I think 150 for 26G is a bit under powered. Shrimps don't make a large bioload so you may not have to worry about ammonia/nitrite (unless you house 1000 shrimps in there), I would suggest to make sure you have enough water circulation in there. Insufficient circulation can cause/magnify issues in shrimp tank in my experience.


----------



## solarz (Aug 31, 2010)

randy said:


> My Penguins have square intake tube, so DIY sponge blocks over the intake is necessary.
> 
> I think 150 for 26G is a bit under powered.
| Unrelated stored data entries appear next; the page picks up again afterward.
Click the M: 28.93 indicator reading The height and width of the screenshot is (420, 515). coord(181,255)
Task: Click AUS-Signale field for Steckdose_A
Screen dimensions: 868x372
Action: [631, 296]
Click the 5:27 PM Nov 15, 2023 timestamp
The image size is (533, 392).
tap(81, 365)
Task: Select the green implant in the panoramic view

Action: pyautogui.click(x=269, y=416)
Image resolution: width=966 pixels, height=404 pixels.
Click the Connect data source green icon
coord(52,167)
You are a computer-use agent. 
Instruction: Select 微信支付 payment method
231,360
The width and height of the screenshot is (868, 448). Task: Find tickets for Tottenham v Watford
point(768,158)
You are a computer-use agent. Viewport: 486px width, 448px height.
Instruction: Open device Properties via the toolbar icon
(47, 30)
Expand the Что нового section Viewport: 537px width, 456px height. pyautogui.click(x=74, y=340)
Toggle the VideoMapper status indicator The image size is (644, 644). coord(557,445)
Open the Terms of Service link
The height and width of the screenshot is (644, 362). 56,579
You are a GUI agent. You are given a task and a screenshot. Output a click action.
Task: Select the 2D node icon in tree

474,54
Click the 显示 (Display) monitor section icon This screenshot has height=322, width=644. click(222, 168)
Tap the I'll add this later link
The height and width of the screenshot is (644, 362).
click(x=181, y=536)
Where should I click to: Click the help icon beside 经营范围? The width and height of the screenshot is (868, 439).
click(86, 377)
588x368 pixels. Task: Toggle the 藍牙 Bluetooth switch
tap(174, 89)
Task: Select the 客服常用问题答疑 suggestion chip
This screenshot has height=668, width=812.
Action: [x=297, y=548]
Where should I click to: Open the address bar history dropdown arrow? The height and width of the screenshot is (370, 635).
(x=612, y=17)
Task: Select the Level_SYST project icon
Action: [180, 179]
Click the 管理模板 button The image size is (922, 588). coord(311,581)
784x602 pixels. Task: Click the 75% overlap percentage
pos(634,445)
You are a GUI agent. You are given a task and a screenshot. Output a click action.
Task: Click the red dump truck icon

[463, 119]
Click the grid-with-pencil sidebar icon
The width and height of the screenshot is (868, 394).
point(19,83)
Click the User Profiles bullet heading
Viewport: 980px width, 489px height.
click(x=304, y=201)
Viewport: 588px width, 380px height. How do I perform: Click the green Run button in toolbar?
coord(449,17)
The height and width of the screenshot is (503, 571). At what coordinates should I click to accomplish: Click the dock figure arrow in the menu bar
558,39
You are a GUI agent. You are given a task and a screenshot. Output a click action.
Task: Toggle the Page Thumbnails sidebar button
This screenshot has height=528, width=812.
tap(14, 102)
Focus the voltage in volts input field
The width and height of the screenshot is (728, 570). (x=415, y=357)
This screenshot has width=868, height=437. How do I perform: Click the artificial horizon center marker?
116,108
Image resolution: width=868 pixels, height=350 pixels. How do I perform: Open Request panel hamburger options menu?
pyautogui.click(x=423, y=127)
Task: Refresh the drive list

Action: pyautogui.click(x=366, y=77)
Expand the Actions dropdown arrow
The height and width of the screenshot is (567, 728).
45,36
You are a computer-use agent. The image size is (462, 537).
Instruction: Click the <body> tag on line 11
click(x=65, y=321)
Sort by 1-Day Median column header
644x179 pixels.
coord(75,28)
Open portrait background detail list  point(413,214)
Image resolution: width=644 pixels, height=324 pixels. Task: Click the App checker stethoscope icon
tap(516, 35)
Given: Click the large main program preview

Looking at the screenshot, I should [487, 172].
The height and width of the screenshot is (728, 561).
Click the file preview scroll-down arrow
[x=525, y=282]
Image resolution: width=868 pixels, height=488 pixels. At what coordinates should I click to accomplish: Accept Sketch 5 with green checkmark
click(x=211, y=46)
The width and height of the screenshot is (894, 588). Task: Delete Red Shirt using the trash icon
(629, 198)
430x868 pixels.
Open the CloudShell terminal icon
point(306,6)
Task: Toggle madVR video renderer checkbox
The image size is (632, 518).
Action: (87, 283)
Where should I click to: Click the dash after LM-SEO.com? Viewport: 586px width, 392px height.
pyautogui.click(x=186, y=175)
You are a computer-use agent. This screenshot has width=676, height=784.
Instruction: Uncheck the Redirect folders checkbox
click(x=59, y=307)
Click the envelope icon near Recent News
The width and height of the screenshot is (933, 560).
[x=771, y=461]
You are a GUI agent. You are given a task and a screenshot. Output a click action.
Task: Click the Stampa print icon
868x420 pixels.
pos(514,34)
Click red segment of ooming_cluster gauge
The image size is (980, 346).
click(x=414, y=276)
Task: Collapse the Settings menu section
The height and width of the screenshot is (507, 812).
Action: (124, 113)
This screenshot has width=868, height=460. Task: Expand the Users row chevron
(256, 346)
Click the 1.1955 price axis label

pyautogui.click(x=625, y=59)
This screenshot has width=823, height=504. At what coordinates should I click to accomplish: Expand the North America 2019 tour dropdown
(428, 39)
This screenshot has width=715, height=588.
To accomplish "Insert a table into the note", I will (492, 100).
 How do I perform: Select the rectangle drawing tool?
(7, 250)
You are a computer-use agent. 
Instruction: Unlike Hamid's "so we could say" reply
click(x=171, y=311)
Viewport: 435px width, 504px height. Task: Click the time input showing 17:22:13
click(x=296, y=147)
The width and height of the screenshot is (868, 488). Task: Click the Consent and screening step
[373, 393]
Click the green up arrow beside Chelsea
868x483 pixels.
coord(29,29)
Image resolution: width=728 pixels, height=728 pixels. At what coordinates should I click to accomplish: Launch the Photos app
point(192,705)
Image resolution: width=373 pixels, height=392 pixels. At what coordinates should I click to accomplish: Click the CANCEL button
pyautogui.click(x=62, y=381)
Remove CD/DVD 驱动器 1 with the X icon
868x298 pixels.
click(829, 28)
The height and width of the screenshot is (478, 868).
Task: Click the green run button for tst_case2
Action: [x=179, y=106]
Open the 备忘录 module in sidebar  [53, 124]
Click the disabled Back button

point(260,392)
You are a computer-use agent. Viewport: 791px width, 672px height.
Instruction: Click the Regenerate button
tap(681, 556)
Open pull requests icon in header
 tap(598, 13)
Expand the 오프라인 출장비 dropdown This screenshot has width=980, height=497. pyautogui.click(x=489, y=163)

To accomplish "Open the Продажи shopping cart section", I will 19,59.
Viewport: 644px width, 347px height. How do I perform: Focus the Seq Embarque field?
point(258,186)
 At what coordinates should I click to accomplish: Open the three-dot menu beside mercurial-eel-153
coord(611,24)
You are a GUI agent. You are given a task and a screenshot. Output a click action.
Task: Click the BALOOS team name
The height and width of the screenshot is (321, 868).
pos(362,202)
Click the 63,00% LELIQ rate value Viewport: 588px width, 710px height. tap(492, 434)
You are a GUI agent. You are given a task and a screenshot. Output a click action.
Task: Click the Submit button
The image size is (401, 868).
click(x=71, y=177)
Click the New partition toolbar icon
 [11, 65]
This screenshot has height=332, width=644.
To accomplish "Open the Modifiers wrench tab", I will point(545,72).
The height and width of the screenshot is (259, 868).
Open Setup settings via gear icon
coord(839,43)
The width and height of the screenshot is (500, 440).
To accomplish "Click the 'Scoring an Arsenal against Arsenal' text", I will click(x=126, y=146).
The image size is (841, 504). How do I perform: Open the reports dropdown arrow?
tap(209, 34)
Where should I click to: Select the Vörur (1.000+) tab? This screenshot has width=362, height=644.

Shrimps don't make a large bioload so you may not have to worry about ammonia/nitrite (unless you house 1000 shrimps in there), I would suggest to make sure you have enough water circulation in there. Insufficient circulation can cause/magnify issues in shrimp tank in my experience.


Interesting, I've always read that shrimps didn't like high flow, hence why sponge filters were the best.


----------



## woopderson (Feb 12, 2014)

Thanks for the info! I haven't done a test fire on the filter yet to see how it sounds. Will report back with my findings.

I have also read that the shrimp don't like strong currents. I just want to be sure that the Penguin 150 will do the job.


----------



## randy (Jan 29, 2012)

solarz said:


> Interesting, I've always read that shrimps didn't like high flow, hence why sponge filters were the best.


Depending on the definition of high flow I guess. I have tanks in which shrimps can hardly grab onto the bottom in some areas, and shrimps are doing just fine. Not enough circulation would create dead corners that are definitely not good. Over time it can increase the chance of bacteria infection, at the minimum, shrimps won't be as active. This is just from my experience and I have seen exceptions I have to admit, but most of the time this holds true.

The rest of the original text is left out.